* EXTRACTED DATA *
— Begin —
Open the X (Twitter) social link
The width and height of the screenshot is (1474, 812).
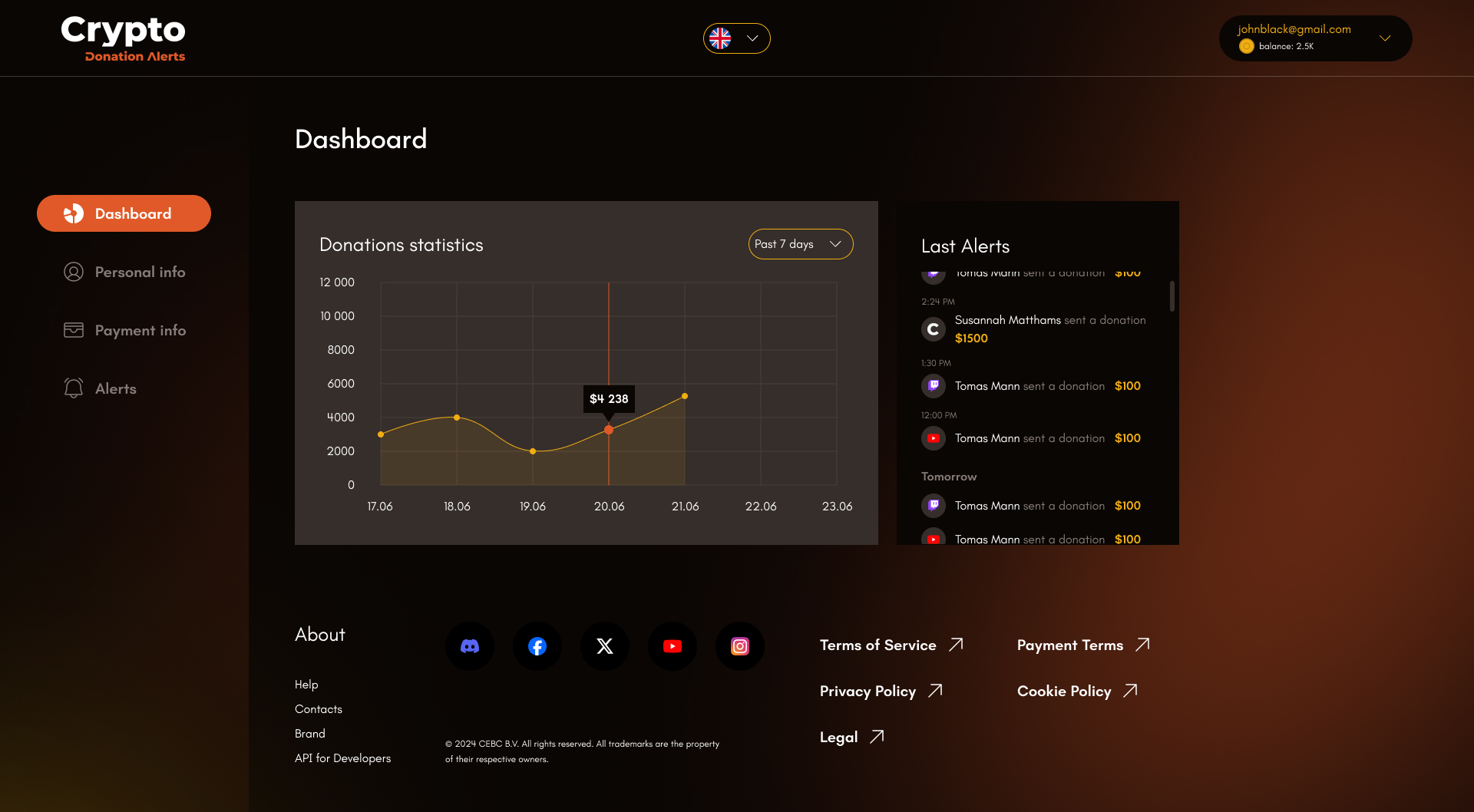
— End —
— Begin —
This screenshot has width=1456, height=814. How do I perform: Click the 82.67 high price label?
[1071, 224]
— End —
— Begin —
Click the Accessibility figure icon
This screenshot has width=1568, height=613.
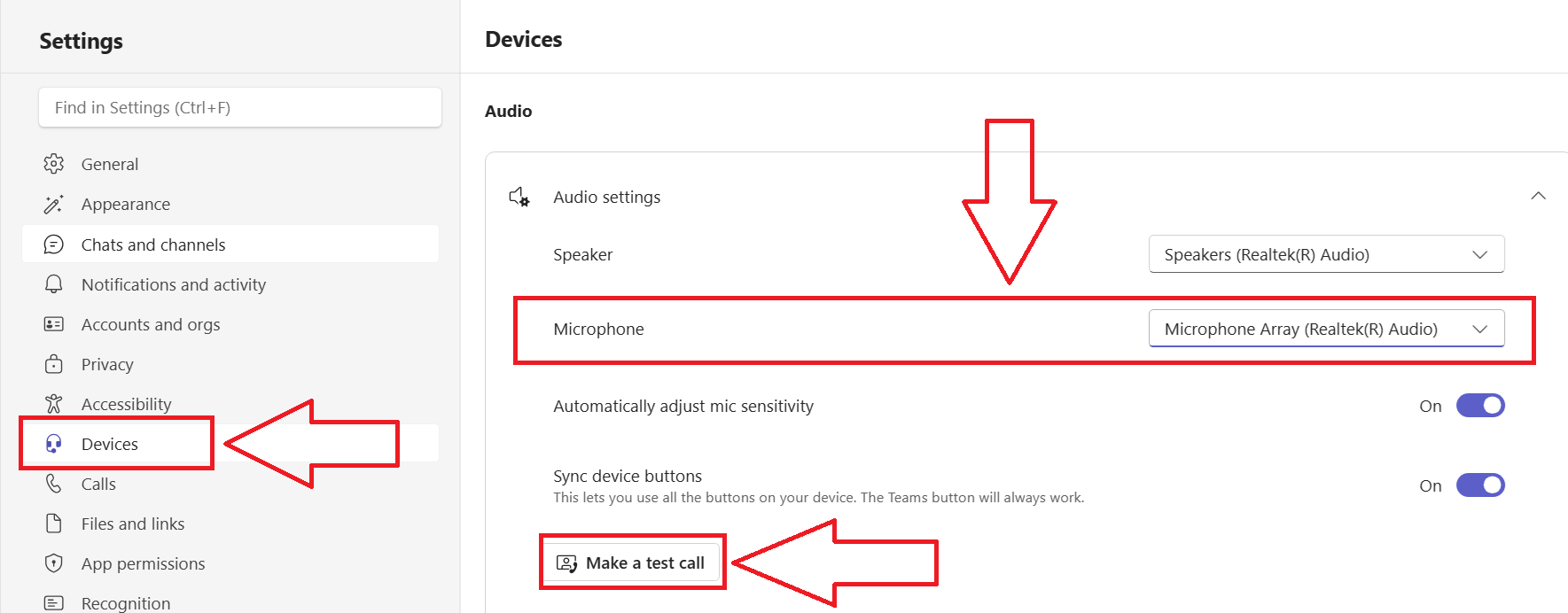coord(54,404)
— End —
* STATED GOAL *
Switch "social link" to "profile link" in the material from the line with "Open the X (Twitter) social link" up to and including the line with "The width and". Give back only those lines, with everything else unchanged.

* TASK ANSWER *
Open the X (Twitter) profile link
The width and height of the screenshot is (1474, 812).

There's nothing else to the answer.